Siyuan:Cysic serves two types of customers: large professional B2B clients, and an interesting consumer segment—Cysic has developed a compact ZK acceleration card that enables fast ZKP generation on home computers, accessible to developers and even regular users.
Leo: What Siyuan mentioned refers to our own hardware—Cysic will begin mass production and shipment of our ZK hardware next year. We offer two versions: First is the ZK Air—a device roughly the size of a MacBook charger that connects via USB-C to your computer and runs local ZK proof generation. Its performance will be 8–10 times faster than an RTX 4090, empowering developers significantly.
Vincent: Regarding ZK-DePIN, traditional DePIN often imagines mining via smartphones or smartwatches. But ZK hardware acceleration is fundamentally different. Scroll will soon launch a decentralized Prover Market, as outlined in our roadmap. Our future prover component will operate as a permissionless marketplace. While the reward models involved are complex and still being refined, our direction is clear: advance toward rapid ZK proof generation while actively avoiding the Matthew effect (rich-get-richer dynamics).

▸ Tasks to perform
(A) Put this sentence from the ZK hardware talk into Spanish: "Scroll will soon launch a decentralized Prover Market, as outlined in our roadmap."
(B) Name everyone who speaks in the ZK hardware talk.

Records from a collection
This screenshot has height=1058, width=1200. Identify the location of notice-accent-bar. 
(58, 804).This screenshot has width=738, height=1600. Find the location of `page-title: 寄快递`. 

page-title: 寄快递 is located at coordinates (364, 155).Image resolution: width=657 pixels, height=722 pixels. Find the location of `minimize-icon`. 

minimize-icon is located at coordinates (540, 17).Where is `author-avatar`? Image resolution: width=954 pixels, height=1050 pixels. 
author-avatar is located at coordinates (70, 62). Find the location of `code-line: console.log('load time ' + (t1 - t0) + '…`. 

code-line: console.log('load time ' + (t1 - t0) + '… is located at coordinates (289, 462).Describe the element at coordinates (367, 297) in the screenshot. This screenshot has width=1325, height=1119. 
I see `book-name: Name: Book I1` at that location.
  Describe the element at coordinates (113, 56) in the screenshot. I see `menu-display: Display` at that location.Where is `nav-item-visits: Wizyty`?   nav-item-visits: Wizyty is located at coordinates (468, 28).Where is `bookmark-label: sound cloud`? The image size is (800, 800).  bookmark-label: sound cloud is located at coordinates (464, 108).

▸ Responses by task
(A) Scroll lanzará pronto un Prover Market descentralizado, como se indica en nuestra hoja de ruta.

(B) Siyuan, Leo, Vincent